As I worked my way through Michael Fried’s Art and
Objecthood, I thought he built a strong case for the ascendancy of Literalist
or Minimalist art, and it’s rejection of modernist painting and sculpture. The
article was written in 1967, and refers heavily to Donald Judd’s ‘Specific Objects’ from 1965, and Robert
Morris’ ‘Notes on Sculpture’. Fried starts out by stating “the enterprise known
as Minimal Art is largely ideological-it seeks to declare and occupy a
position, one that can be formulated in words and in fact has been so
formulated by some of it’s leading practitioners”.
Last semester in 282A, Keith Daly and I presented on Pierre
Bourdieu and his theory of artistic field, and Fried seems to be referring to
this concept when he says “It’s seriousness is vouched for by the fact that it
is in relation both to modernist painting and modernist sculpture that
literalist art defines or locates the position it aspires to occupy”.
Fried moves through a series of ideas that describe
literalist art, often quoting Judd and Morris.
“A painting is nearly an entity, one thing, and not the indefinable sum
of a group of entities and references”,” the shape is the object: at any rate,
what secures the wholeness of the object is the singleness of the shape.
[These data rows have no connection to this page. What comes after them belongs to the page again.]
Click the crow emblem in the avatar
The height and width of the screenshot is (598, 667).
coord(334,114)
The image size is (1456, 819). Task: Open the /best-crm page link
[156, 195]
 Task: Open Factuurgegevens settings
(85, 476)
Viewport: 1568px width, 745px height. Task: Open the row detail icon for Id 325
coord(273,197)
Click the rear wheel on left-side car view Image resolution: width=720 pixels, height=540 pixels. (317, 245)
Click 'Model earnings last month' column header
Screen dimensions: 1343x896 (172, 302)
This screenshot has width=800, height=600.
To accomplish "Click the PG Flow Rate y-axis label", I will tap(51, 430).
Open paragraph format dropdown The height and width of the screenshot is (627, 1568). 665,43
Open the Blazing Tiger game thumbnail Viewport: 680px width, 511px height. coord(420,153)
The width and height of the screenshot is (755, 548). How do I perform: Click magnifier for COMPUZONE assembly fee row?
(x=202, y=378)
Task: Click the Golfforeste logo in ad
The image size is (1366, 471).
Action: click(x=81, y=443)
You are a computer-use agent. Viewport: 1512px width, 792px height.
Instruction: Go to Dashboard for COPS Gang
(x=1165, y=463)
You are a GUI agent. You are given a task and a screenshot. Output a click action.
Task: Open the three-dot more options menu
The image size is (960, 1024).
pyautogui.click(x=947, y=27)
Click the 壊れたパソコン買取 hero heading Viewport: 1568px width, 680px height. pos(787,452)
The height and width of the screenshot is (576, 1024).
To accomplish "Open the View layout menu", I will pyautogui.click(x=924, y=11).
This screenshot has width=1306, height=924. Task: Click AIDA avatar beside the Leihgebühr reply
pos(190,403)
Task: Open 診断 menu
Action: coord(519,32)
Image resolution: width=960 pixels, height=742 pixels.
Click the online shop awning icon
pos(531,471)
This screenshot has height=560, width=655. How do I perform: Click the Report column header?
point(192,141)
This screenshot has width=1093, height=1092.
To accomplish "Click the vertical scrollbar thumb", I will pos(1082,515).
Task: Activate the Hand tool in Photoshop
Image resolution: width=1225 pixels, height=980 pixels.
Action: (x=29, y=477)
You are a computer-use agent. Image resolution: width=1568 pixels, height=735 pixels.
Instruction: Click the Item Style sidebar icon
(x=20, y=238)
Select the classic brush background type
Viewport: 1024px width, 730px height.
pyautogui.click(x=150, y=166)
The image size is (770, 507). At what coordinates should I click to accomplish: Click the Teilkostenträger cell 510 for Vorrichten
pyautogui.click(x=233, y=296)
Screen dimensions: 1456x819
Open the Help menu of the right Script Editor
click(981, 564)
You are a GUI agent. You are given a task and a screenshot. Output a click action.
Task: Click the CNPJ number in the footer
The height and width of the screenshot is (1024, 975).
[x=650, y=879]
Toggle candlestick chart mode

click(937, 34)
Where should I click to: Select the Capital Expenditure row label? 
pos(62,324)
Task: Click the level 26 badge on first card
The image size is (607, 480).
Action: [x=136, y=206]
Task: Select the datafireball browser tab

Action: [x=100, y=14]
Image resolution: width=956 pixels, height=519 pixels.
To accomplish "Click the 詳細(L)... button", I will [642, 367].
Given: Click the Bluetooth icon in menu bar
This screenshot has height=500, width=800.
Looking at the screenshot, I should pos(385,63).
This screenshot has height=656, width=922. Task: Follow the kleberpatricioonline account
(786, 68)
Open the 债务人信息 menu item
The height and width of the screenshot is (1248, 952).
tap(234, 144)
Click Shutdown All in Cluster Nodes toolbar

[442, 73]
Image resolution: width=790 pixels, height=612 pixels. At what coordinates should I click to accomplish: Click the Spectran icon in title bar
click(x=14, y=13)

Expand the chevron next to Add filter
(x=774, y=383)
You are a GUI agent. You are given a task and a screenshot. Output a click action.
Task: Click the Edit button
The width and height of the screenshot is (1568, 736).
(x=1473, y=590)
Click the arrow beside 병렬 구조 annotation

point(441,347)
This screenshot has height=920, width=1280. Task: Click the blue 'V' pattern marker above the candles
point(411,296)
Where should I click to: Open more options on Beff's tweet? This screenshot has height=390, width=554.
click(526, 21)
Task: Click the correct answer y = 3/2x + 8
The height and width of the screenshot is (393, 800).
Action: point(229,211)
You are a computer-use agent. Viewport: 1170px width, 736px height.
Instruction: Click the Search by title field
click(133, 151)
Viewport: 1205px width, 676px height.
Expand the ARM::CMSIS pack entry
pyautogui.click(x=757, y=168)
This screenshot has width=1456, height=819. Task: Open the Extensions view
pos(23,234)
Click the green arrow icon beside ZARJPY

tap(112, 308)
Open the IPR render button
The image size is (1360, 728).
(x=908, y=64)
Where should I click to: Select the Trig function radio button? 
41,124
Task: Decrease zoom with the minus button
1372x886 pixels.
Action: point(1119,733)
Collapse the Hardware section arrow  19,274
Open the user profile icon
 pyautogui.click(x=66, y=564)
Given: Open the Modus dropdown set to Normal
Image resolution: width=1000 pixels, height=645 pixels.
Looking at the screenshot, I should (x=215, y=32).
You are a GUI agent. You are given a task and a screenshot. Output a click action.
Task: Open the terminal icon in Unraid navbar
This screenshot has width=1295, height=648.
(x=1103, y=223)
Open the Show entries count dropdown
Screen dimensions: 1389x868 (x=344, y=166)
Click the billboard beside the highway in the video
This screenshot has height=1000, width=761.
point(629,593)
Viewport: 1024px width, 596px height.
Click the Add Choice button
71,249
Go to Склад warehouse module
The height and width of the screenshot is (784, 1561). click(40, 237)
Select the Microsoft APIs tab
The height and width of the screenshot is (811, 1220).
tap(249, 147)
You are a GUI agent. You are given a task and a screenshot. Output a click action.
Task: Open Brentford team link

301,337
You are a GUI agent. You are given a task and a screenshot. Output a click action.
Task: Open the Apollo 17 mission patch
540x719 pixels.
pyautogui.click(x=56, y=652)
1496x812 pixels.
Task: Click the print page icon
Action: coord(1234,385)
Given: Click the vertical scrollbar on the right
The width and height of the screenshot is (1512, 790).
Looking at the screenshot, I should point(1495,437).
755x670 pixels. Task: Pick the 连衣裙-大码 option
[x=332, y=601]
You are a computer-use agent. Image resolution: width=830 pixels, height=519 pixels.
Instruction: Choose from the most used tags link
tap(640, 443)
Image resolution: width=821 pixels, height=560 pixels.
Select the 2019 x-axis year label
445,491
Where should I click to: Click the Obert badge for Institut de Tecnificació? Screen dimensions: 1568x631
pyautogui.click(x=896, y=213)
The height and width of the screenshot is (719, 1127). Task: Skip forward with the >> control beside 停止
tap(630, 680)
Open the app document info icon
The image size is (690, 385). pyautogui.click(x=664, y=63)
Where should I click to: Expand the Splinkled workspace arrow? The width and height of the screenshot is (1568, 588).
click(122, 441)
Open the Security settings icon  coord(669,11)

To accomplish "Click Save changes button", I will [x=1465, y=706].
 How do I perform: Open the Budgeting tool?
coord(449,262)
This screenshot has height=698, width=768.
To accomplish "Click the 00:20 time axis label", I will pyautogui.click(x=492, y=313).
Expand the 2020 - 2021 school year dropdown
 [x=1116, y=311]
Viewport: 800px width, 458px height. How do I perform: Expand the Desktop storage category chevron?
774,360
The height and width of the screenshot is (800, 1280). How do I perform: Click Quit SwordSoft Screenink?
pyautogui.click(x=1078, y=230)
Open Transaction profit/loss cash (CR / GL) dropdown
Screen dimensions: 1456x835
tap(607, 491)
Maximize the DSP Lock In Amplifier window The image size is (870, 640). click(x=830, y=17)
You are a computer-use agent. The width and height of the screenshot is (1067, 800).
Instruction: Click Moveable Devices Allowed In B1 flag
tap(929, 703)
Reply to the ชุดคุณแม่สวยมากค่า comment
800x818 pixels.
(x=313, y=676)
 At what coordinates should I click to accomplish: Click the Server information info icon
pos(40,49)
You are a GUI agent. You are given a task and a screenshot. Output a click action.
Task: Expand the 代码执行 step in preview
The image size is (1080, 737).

What
is at stake in this conflict is whether the paintings or objects in question
are experienced as paintings or as objects, and what decides their identity as
‘painting’ is their confronting of the demand they hold as shapes”.
On page 152-3, Fried introduces his concepts of ‘presence’ (‘presence can be conferred by size
or the look of non-art), and ‘theater’. He asks “what is it about objecthood as
projected by the literalists that makes it, if only from the perspective of
recent modernist painting, antithetical to art?” At this point, I began
wondering if I had misread him, as he seems now to become more subtly critical
of the literalists. He says “the literalist espousal of objecthood amounts to
nothing other than a plea for a new genre of theater, and theater is now the
negation of art. Literalist sensibility is theatrical because, to begin with,
it is concerned with the actual circumstances in which the beholder encounters
literalist work”.
I did some searching and found an article by Aaron Davis,
“What you See is What you See”. Aaron seems to agree with my new view that
Fried is anti-literalist. He says “Fried mounts a critique of Minimalist Art
suggesting that it amounts to nothing more than an abstraction of theatricality
that marks both the death (or suspension) fo subjectivity as he sees it.
Further, he argues that Literalism also provides a nemesis that Modern painting
and sculpture must ‘defeat’ so that verisimilitude as he sees it, may prevail”.